By Gary Nelson for East Valley Tribune
One of the last big empty pieces of land near Chandler Fashion Center may not be empty much longer.
A family-owned company called VanTrust Real Estate LLC is asking the city for permission to build a large mixed-use complex on the southeast corner of Chandler Boulevard and Price Road, just east of the shopping center. The project is called Chandler 101.
The City Council will consider the rezoning request on September 12th.
Since the shopping center opened in 2001, adjacent tracts have filled in with offices, apartments, hotels and retail. But the 20-acre, L-shaped former industrial site to the east has remained vacant since 2006, when a defunct industrial plant there was leveled.
The zoning request currently on the table would refine a plan originally approved under different ownership in 2009, during the depths of a recession that hammered the development industry.

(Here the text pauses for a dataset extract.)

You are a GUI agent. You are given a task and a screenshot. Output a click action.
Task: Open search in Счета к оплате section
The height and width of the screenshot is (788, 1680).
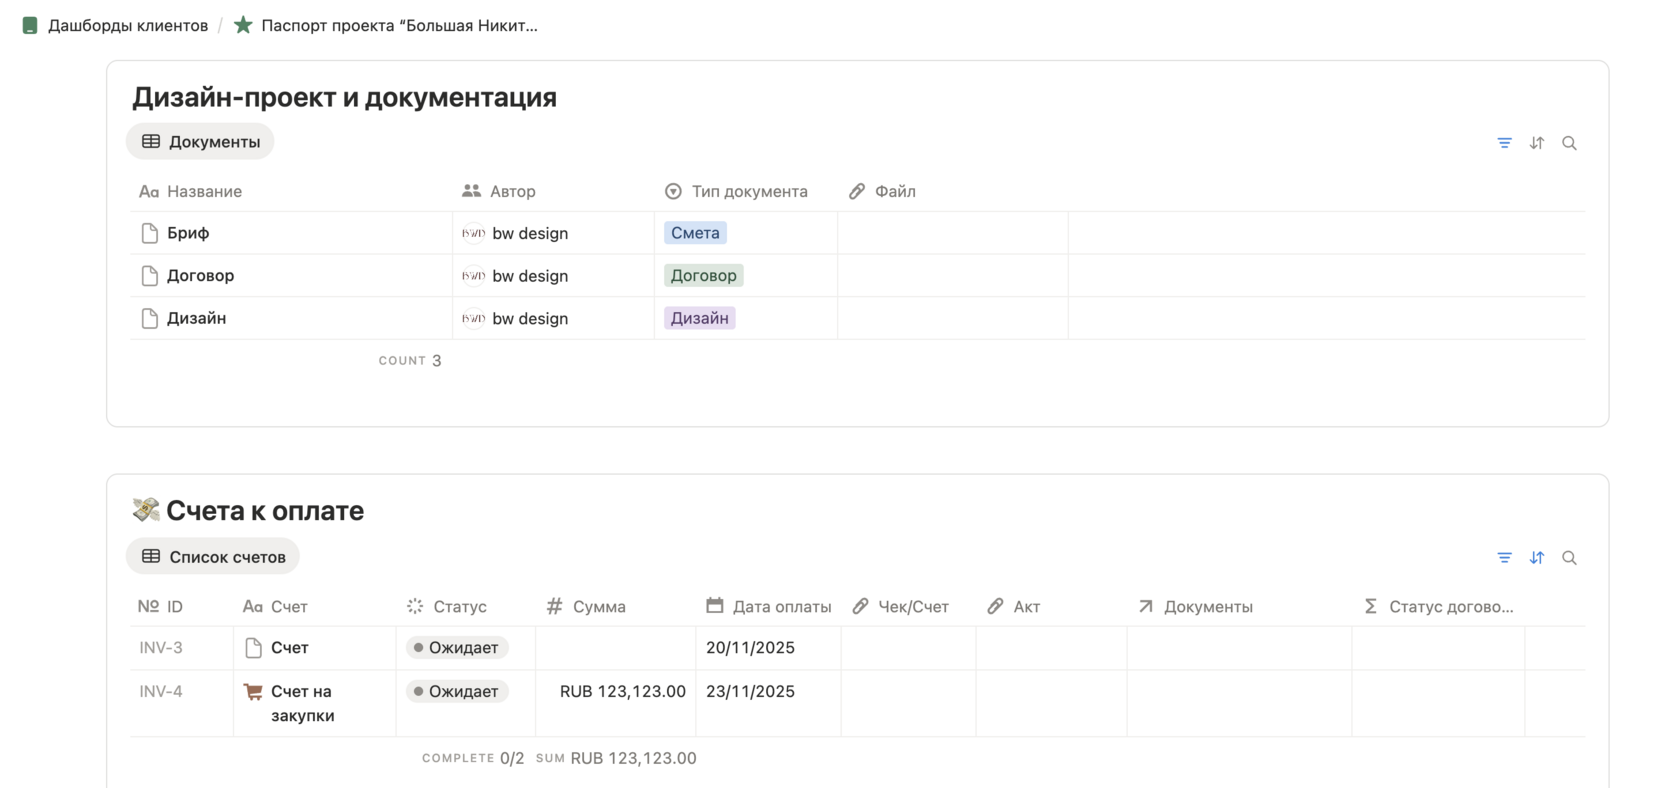click(x=1569, y=558)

The 2009 zoning allowed for up to 820KSF of office space, 24.4KSF for retail/restaurant use, a hotel and a conference center.
The biggest change under the new proposal is the addition of 200 apartment units in the southeast corner of the site. The conference center is no longer being considered and some of the other square-footage allowances have been tweaked.
The developers envision a clear separation between the commercial and residential areas. Under their proposal, vehicular access to the apartments will be from Coronado Street on the east and south, rather than from Price Road or Chandler Boulevard. A pedestrian path will link the residential and commercial portions.
In a nod to potential developments in the auto industry, the developers asked the city to allow fewer parking places than normal “due to … the expected long-term impacts of ride-sharing services and the advent of autonomous vehicles.”
And rather than submit a specific site plan, they are asking for entitlements within certain ranges — buildings up to eight stories, for example, and up to 600KSF of office space. Specifics will come later.